Lao Ga

Total population
- 1,900

Regions with significant populations
- Thailand

Languages
- Lao, Thai

Religion
- Theravada Buddhism

Related ethnic groups
- Other Tai peoples, especially Lao and Thai.

= Lao Ga =

Tai sub-ethnic group of Lao people

The Lao Ga (ลาวกา, , /th/), are a Tai sub-ethnic group of Lao people.

==Location==
The Lao Ga are only found in Ban Thap Luang (บ้านทัพหลวง), Ban Rai District, Uthai Thani Province. The Lao Ga speak a dialect of the Lao language, and number around 1,900.

==Alternate names==
They are also known as Lao Gao (Thai: ลาวเกา) or just plain Ga referencing the creaky, crow-like way of speaking peculiar to their dialect of Lao. Gao literally means scratchy, another attribute of the way Lao Ga speakers come across.

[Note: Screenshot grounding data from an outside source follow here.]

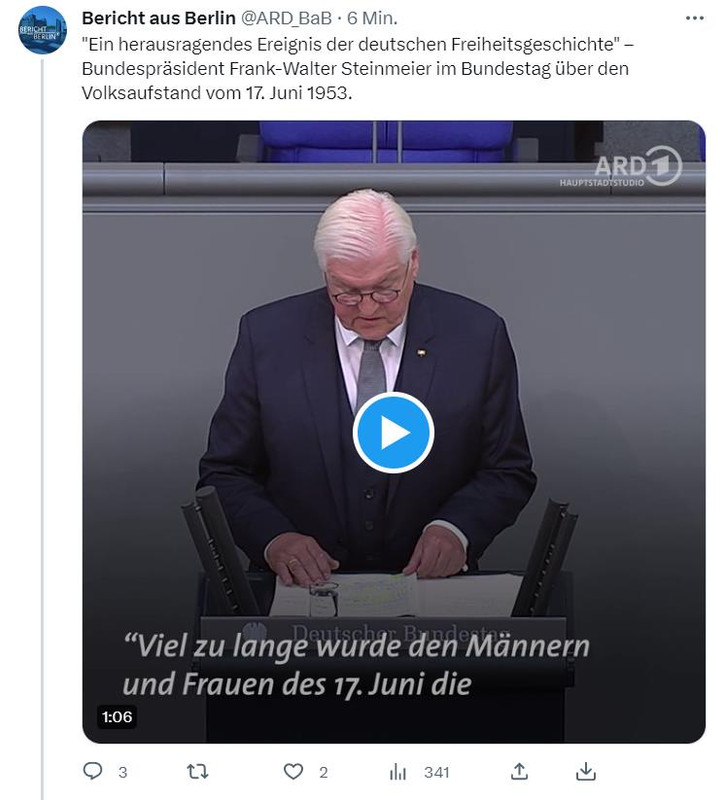Play the Steinmeier video
This screenshot has width=723, height=800.
click(x=393, y=433)
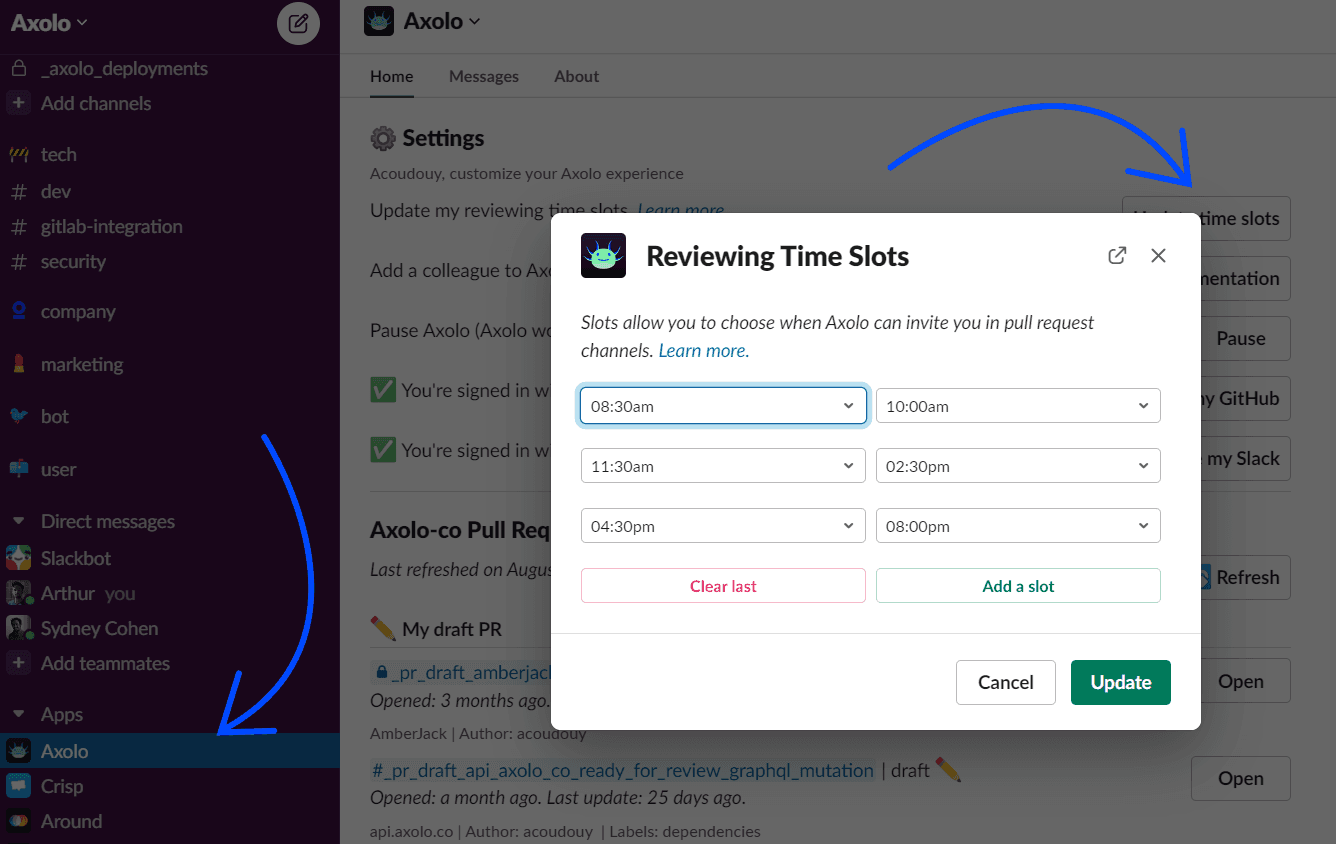Follow the Learn more link in dialog
The height and width of the screenshot is (844, 1336).
pyautogui.click(x=702, y=351)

Naturally, these terms are offensive.

==History==
Like many Isan people and more specifically, other ethnic Lao groups of Central Thailand, the Lao Ga are descendants of slaves and forced corvée labourers brought after the Siamese conquest of the successor kingdoms of Lanxang, mostly from the region of Vientiane. This makes them historically related to the Lao Wiang. Although many Lao groups assimilated into the greater Thai population (unlike in Isan where their large numbers and close contact with other Lao peoples in Laos prevented complete Thaification), the Lao Ga were able to maintain their Lao language and traditions.

==Culture==
The Lao Ga practise Therevada Buddhism with various amounts of animism and ancestor veneration. Their culture is very similar to the Lao people from which they descend.